Document section:

· · ·

# Car Car Rides



## CaseysMom (Jun 10, 2008)

My girl, Casey, loves car-car rides, but I don't like having her loose in the car. Does anyone have any ideas (eg. harnesses that work) or other strategies. I love her company, but also am a little overly sensitive about her safety, and am concerned about the potential for choking in a harness if she struggles and fights it. The last thing I want is to be attending to her while I am zooming down the highway at 110 km/h. (!)


----------



## Laurief (Nov 7, 2006)

I think that the safest place for a dog in a car, is in a crate. I personally dont like that, and dont have room in my car for it. Logan will go in a crate if we are going on a long trip, cause he gets sick, but the girls are in lookout seats on harnesses. It takes one or two rides for them to get used to their limitations with the harness and they are fine now. You can adjust the straps to give Casey a longer lead or a shorter one. I sometimes dont put them in their seats, and I agree, it is not a great idea!! Not very safe.


----------



## LuvCicero (Mar 31, 2008)

I think you may have to try to see what she likes. I have a SUV and a crate in the back and that is where Cicero seems to do the best. I guess he feels safe in his "nite nite". I got a car seat because "I" wanted him to ride up front and be able to see out. He hated it and got sick each time I put him in it -- so not safe for me driving and him throwing up in the seat. Sometimes I just let him lay in the seat and he naps and loves the ride if it's a short trip. When DH is driving he wants to be near him so I hold him in my lap....I know, not safe, but if we have an accident there is no safe place. I pray. I do mostly let him in his crate thinking that if we have an accident "maybe" the crate will not open and he will be in the best place. Maybe try different things because the best place is where your puppy is happy and relaxed -- and the driver doesn't get stressed or distracted trying to deal with the puppy.


----------



## ginny (Mar 29, 2008)

I wish I had an answer for this question. I am struggling with this myself. Suzy prefers to ride in my lap, screams in the crate and the car harness does not allow her to turn around for getting comfy. I looked at the doggie car seats but I am unsure if she will stay in one. I do place our child booster seat on the passenger front seat and she occasionally will sit in that.

If there is a magic solution I want to hear it! Any of the car seats preferable to another?


----------



## Missy (Nov 6, 2006)

For Long trips my boys are in their crates. But for short trips around time I let them roam in the back seat (small civic) Cash hated rides in the car and got sick and cried a lot. But we discovered he feels more secure on the floor in back and not the seat. Now he loves to "go for a ride"

How do the look out car seats work? are they strapped in or do they just stay in?


----------



## Posh's Mom (Dec 20, 2007)

I use my Petflys carrier with Posh. I just seatbelt her in. I think she now knows "in bag, will travel with mom". Here is a pic of Posh in her carrier.


----------



## Lina (Apr 26, 2007)

I do the same as Amy using my Celltei backpack. It has seatbelt straps and straps right into the car.


----------



## Brady's mom (Dec 1, 2006)

· · ·

Exercise requirements: Copy the passage of the car rides thread that begins with the words "## Posh's Mom" and ends with "into the car.". Rely on the car rides thread alone.

Record list:
· · ·

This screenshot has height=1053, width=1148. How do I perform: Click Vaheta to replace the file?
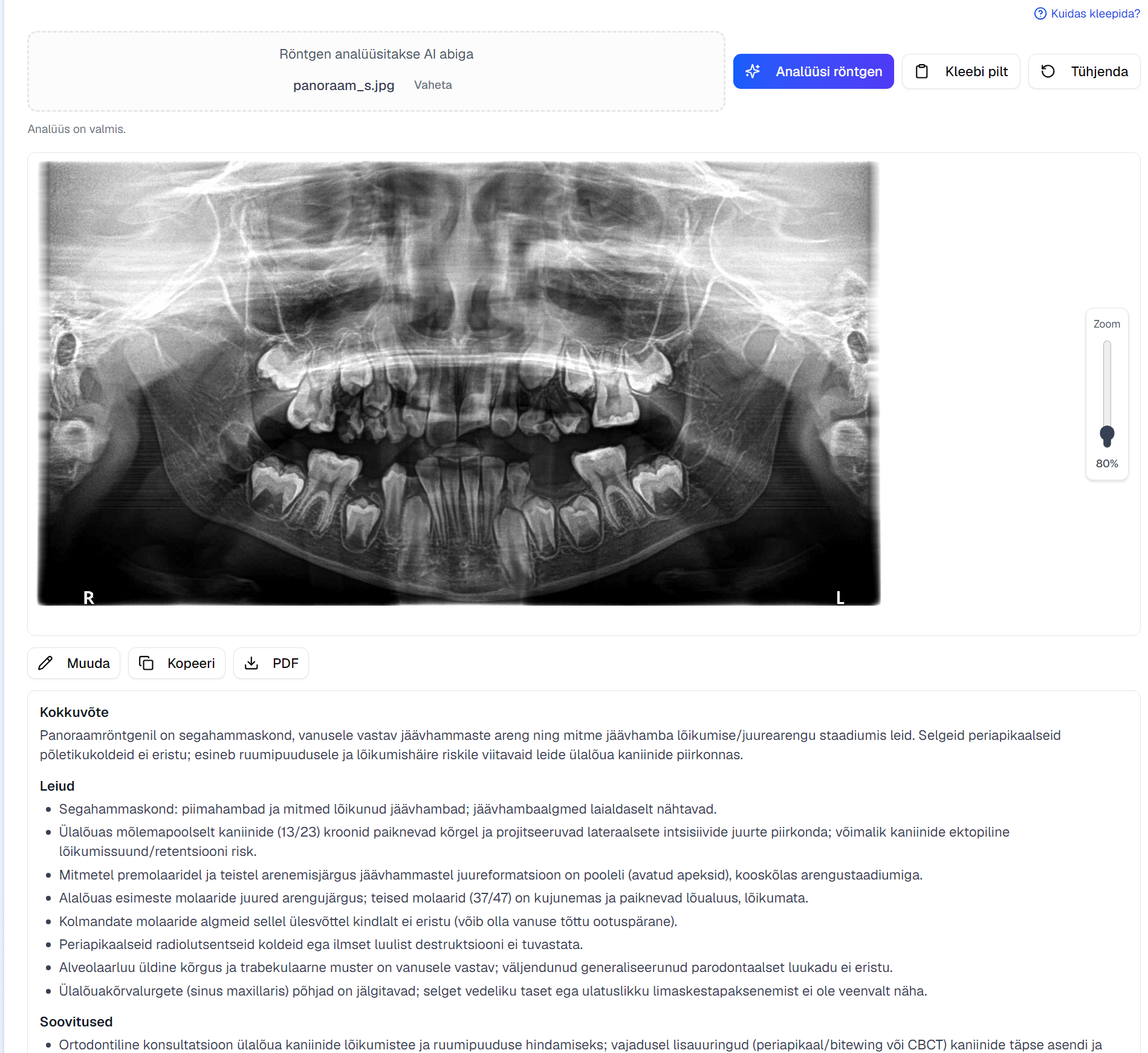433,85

· · ·

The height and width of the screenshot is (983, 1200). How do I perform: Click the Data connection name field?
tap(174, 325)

· · ·

Solution to this exercise:
## Posh's Mom (Dec 20, 2007)

I use my Petflys carrier with Posh. I just seatbelt her in. I think she now knows "in bag, will travel with mom". Here is a pic of Posh in her carrier.


----------



## Lina (Apr 26, 2007)

I do the same as Amy using my Celltei backpack. It has seatbelt straps and straps right into the car.